* TASKS FOR THIS EXERCISE
**A)** Rewrite the stretch of the Operation Suvorov passage from "As the battles" through "men and materiel.", putting "equipment" in place of "materiel".
**B)** According to the Operation Suvorov passage, by about what ratio did the Soviet forces outnumber the Germans?
**C)** Continue the Operation Suvorov passage from its last sentence.

* SOURCE PASSAGE
□ □ □

As the battles around Kursk were winding down, Joseph Stalin began setting his sights on the next largest German army on the Soviet’s Western front the German Heeresgruppe Mitte (Army Group Center). Operation Suvorov would launch the Soviet Western Front and Kalinin Front armies against the numerically inferior German forces concentrated around the city of Smolensk. The Soviet forces consisted of over 1.2 million soldiers, outnumbering the Germans by a ratio of nearly 3:1, but the Germans had held the area for nearly two years prior to the Soviet offensive and were able to prepare strong defensive positions that Soviet reconnaissance and planning had not accounted for at the time of the attack. The Soviet offensive launched at the start of August of 1943, but ultimate Soviet victory was not achieved until early October costing both sides huge losses of men and materiel.

□ □ □

* SUPPLIED ENTRIES
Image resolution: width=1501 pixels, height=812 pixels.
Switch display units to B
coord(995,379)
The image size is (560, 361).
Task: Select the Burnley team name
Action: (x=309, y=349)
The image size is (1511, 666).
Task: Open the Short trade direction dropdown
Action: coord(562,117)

□ □ □

* TASK-BY-TASK RESULTS
**A)**
As the battles around Kursk were winding down, Joseph Stalin began setting his sights on the next largest German army on the Soviet’s Western front the German Heeresgruppe Mitte (Army Group Center). Operation Suvorov would launch the Soviet Western Front and Kalinin Front armies against the numerically inferior German forces concentrated around the city of Smolensk. The Soviet forces consisted of over 1.2 million soldiers, outnumbering the Germans by a ratio of nearly 3:1, but the Germans had held the area for nearly two years prior to the Soviet offensive and were able to prepare strong defensive positions that Soviet reconnaissance and planning had not accounted for at the time of the attack. The Soviet offensive launched at the start of August of 1943, but ultimate Soviet victory was not achieved until early October costing both sides huge losses of men and equipment.

**B)** Nearly 3 to 1.

**C)**
This book is excellent overview of a largely overlooked campaign on the German eastern front that continued the Soviet successes from the battles in Kursk 1943, and began Germany’s retreat towards Berlin. The book provided many interesting photographs of troops and equipment in action, as well as battle maps, and excellent artist’s renderings of Soviet attacks and the German retreat. Although, severely outnumbered in both manpower, artillery, armor and aircraft, the German tactics, defensive preparations and logistical support leveled the playing field to a nearly even match on the ground. The book provides excellent overviews of the major commanders on both sides of the struggle, covering their experience, personality traits, as well as their flaws. It also provides an excellent summary of the armies and equipment for the Germans and the Soviets facing each other on the battlefield.

There were a couple of takeaways from this book for me. One, the Soviet’s lack of planning, particularly in the area of reconnaissance and logistical support, led to them not being able to follow up on breakthrough and local successes on the battlefield. There were many instances when a lack of fuel, or ammunition, required to Soviets to pause operations on the brink of breaking sectors of the German lines. These pauses allowed the Germans to regroup and reinforce areas further drawing out the fight.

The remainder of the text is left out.